Check back each month for the Original Thinker Series as we explore local innovation in entrepreneurship, the arts, and our community one pioneering mind at a time.

“The future of retail is no longer ‘where did you get that product’ but ‘what did you search,’” says Darrin Levine, CEO and Founder of ASDAL Inc. And he should know, it’s what he does.

Darrin’s company, ASDAL – an acronym that stands for A Seller’s Daily Amazon Life – is unique for a number of reasons. For starters, they offer comprehensive Amazon store management. To explain this, Darrin uses the following comparison: When you go to the mall, each store has a marketing manager, a display manager, an inventory manager, and lots of software keeping things straight on the back end.

“[It’s] the same concept on Amazon,” Darrin says. “We have a store manager who oversees everything, we have an account support specialist who can fix the files and templates, and content creators who do design, writing, product copy and EBC (enhanced brand content).” ASDAL can take responsibility for the whole package (literally and figuratively) including inventory storage, repackaging, and forwarding.

The second thing that makes ASDAL unique is their single-minded focus on brands. They will only take on clients who own a trademark but – once they do – will help them navigate the strict rules for registering and launching trademarked products on Amazon. Part of this launch process is removing unauthorized resellers of a product. Darrin and his team have made themselves experts in this process – they know exactly how to submit cases to Amazon to remove 90-100% of third-party sellers.

Finally, ASDAL is paving the way for others in the online retail industry by developing a proprietary software called GRIT. “There is yet to be an enterprise level software for brands to understand where their products are at,” says Darrin. Most of the current software is made for third-party sellers. Because their focus is on trademarked products and they are in the trenches every day managing branded accounts, the ASDAL team is creating an all-in-one tool that combines inventory management, PPC (pay-per-click advertising), keyword tracking, inventory forecasting, sales and reporting.

Despite the hype, only 8% of retail sales happen online. However, according to reports by eMarketer and One Click Retail, in 2017 Amazon was responsible for 44% of all ecommerce sales – roughly $196.75 billion. Darrin spends a lot of time analyzing this tech giant and he has notice Amazon moving from a third-party seller’s platform towards a brand-driven platform. “When online retail sales start reaching the 12-15% range more brands are going to have to step on Amazon,” says Darrin. His prediction is that by 2020 companies with trademarked products will need to hire their own Amazon specialists and teams – or hire ASDAL.

There are many things that set Darrin apart as an original thinker but arguably most admirable is that he recognizes, respects, and defends original thinking in others.

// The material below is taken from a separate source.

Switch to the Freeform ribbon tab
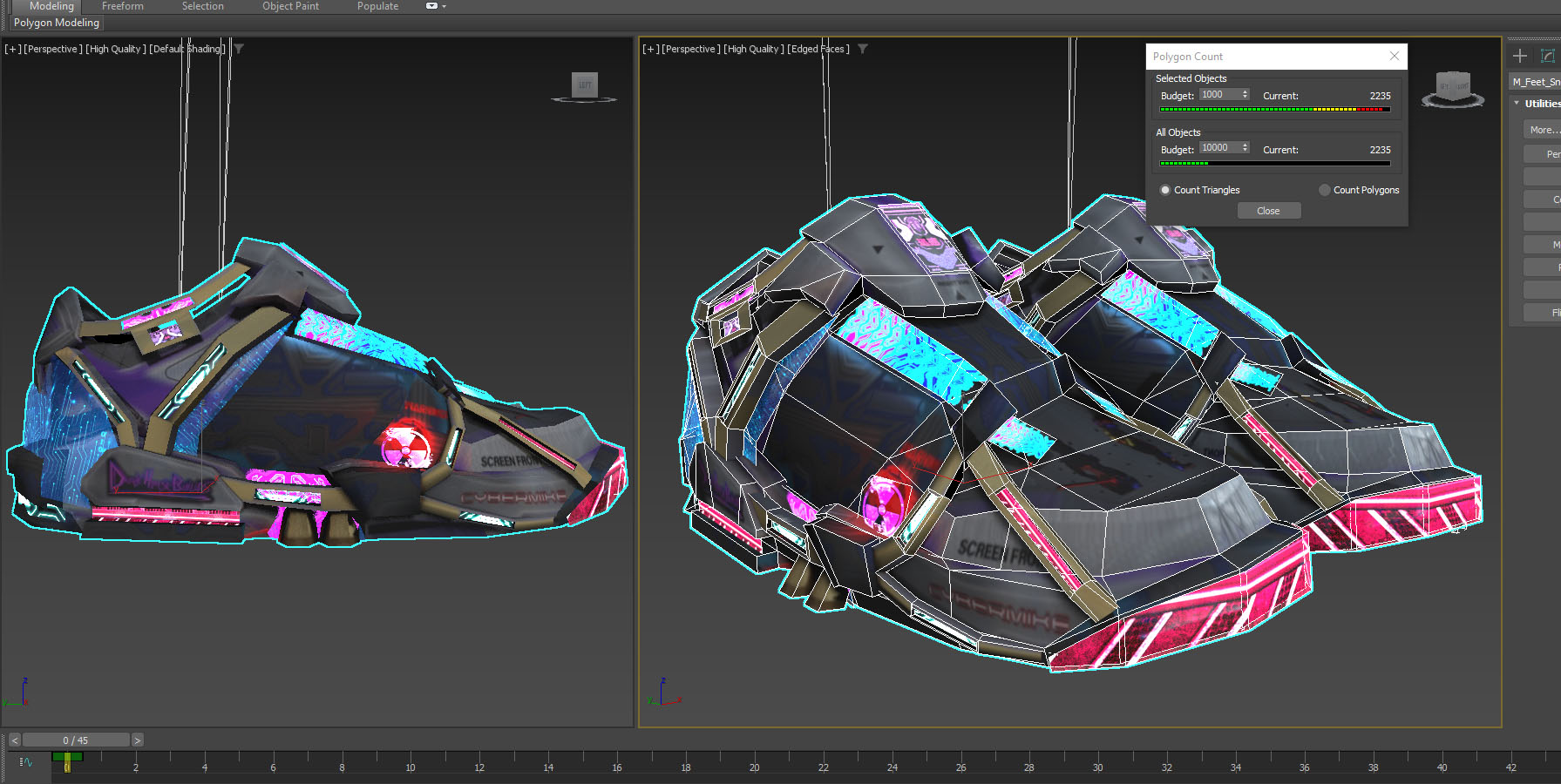This screenshot has height=784, width=1561. [x=123, y=6]
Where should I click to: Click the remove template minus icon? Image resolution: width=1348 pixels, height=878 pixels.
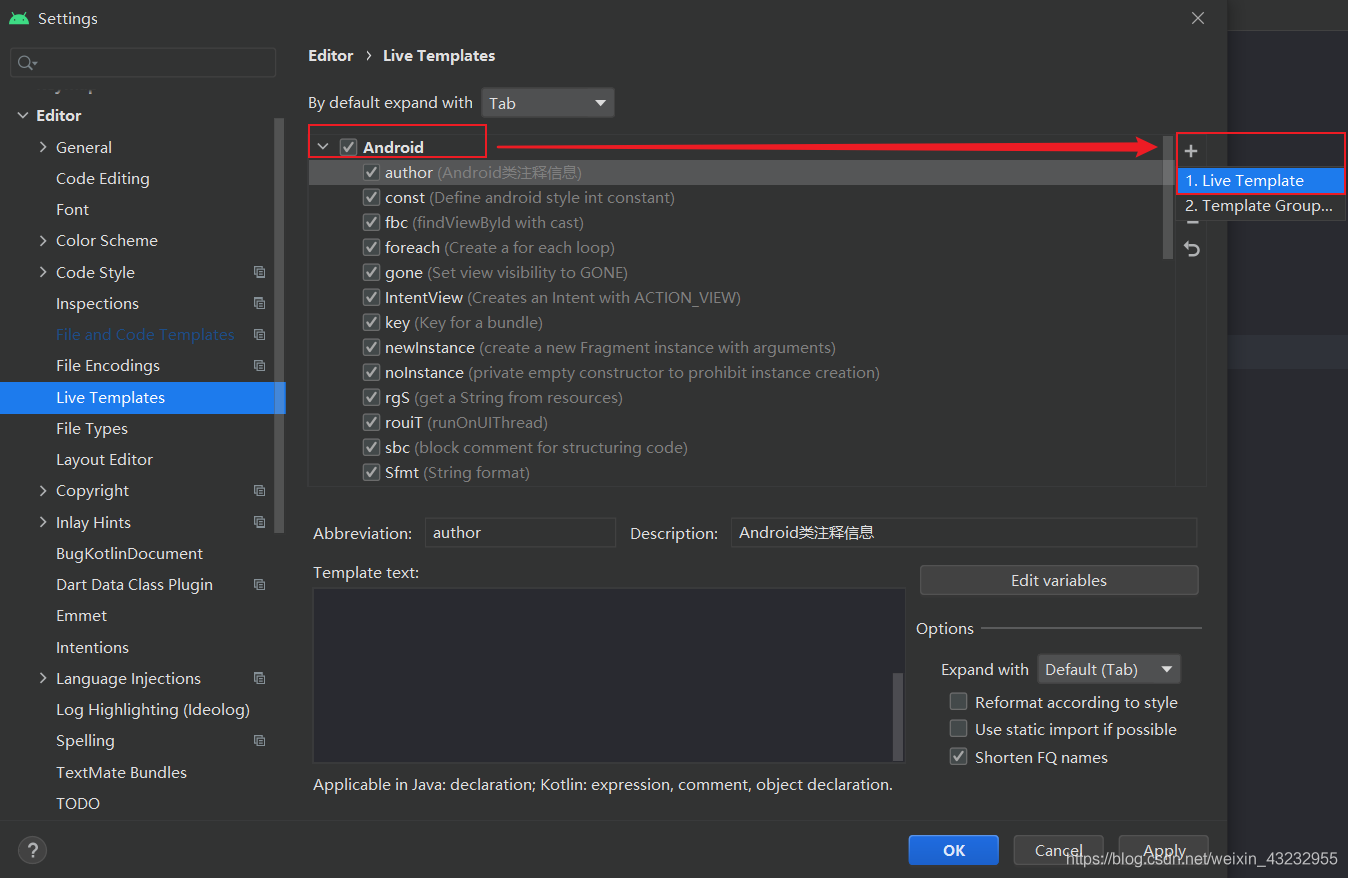coord(1190,222)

Many of the clients he works with will discover that others have been reselling their trademarked products at wholesale levels without their knowledge. “I do see us as champions to retain smaller companies’ revenue,” says Darrin. He has a special contract for small, local companies who need an ally in their corner – someone to clear the field of unauthorized sellers and set their brand up online. After that, he’s only a click away. “This is kind of a Minnesota nice thing [we do],” says Darrin. “If you need help just call me.”

To learn more about ASDAL Inc. visit their website or reach out to the team at friends@asdalamz.com.

 


Written by Christopher Christenson, Program & Event Coordinator, at the James J. Hill Center. Have an idea of a person or organization to feature in this series? Send your recommendations to 
christopher@jjhill.org.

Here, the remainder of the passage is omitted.